Bugünse garip bir çağdayız. Sanal dünyanın parıltılı vitrinleri, gönüllerimizi bir fantazinin içine hapsetti. Paylaşımlar, mesajlar, emojiyle süslenmiş duygular… Fakat işin özünde; varlığımızın da yokluğumuzun da fark edilmediği bir zamandan geçiyoruz. Bu, insan ruhu için belki de en ağır ıstıraplardan biridir.
Eskiden bir türkü söylerdi yürek: “Hasretinle yandı gönlüm”. Şimdi o türkü bile ağır yaralı. Yanı başında olduğun hâlde gurbeti yaşamak, aynı masada oturup aynı acıyı paylaşamamak, aslında en derin yalnızlık değil midir?
Artık gözünde tüten bir insanın kıymeti, bir fabrika bacasının tütmesinden farklı değil. Ruhsuz, sıradan, mekanik bir döngünün içine sıkıştık. Oysa insan, gönlünde tüten sıcaklığı, samimiyeti arar. Hasretin de özlemin de bir anlamı vardı, çünkü kalpler hâlâ yanabiliyordu. Şimdi ne kalpler yanıyor ne de o ateşin sıcaklığı hissediliyor.
Benim kanaatim şudur dostlar: Biz, sanal dünyanın büyüsüne kapıldıkça gerçek duyguların hatırası silikleşiyor. Göz göze gelmenin, el sıkmanın, aynı sofrada ekmek bölüşmenin yerini hiçbir ekran alamaz.

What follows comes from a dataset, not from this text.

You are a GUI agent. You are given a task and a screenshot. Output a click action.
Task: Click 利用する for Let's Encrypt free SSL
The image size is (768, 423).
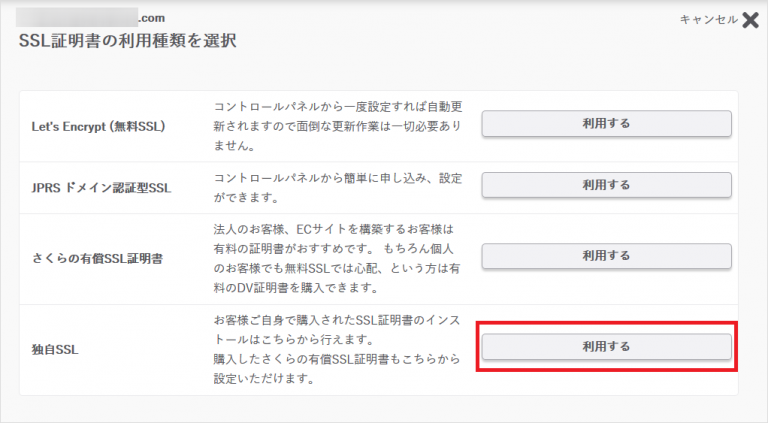point(606,123)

Gurbette olmak sadece kilometrelerle ölçülmez; kalabalıkların ortasında yapayalnız hissetmek de gurbetin en koyusudur.
Belki de asıl mesele, kendimize şu soruyu sormakta gizli: “Gönlümüzde tüten özlem mi, yoksa ekranlarımızda tüten sahte ışıklar mı bizi ayakta tutuyor?”